Great news! A new service will provide in-depth business news about China in English. Unfortunately, this is just a rehash of an experiment that's been tried before, and failed.
Cai Business Indepth (CBID) has been launched in Hong Kong to provide dedicated English-language coverage of the China market, and boasts a staff of 30. (See www.chinaindepth.com) Affiliated news outlets (The Hong Kong Economic Journal, Caijing) will support the effort.
The effort is laudable but is doomed to failure. It has two big problems. First, although it plans a modest investment in resources (i.e. a reporting staff numbering several dozen) to generate content, it does not have a credible plan to pursue financial reporting in China. To bore through the obstacles that exist in China today to getting at the details of critical stories, it would take several dozen investigative teams with a broad mandate and a very unusual combination of ingenuity and tenacity.
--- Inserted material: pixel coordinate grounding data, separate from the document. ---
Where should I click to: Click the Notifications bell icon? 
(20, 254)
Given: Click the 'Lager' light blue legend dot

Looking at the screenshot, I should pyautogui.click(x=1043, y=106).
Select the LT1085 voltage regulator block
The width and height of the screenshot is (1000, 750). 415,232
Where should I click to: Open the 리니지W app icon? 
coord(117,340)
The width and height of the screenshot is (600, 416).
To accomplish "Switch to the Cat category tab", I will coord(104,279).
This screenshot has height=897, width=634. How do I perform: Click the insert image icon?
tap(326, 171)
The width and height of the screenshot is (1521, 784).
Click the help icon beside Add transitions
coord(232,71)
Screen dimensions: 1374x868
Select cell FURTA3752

The other problem is the business model. CBID expects to sell subscriptions at $250/month to businesses. This is a daring expectation, and could very well be a real value to many businesses -- if the reporting involved was truly revealing and advantage-imparting. Unfortunately, there is no indication that CBID will be in the position within the foreseeable future to provide such reporting.
Don't take my word for it: this exact model was attempted over a decade ago in Chicago by an outlet called China Online. Same blah content, same lack of incentive for corporate subscribers.
What CBID -- or any outlet like it -- needs to succeed is simple: some good old fashioned muckraking. That means investigative reporting that gets at the tough truths, plus a connnection to a broad reading public that is avidly consuming that reporting, and offering feedback on what really matters. In short, the reporting needs to foment, to be part of, and to derive strength from a larger public conversation.
Is there a chance of that happening any time soon in the China market? I don't think so . . . .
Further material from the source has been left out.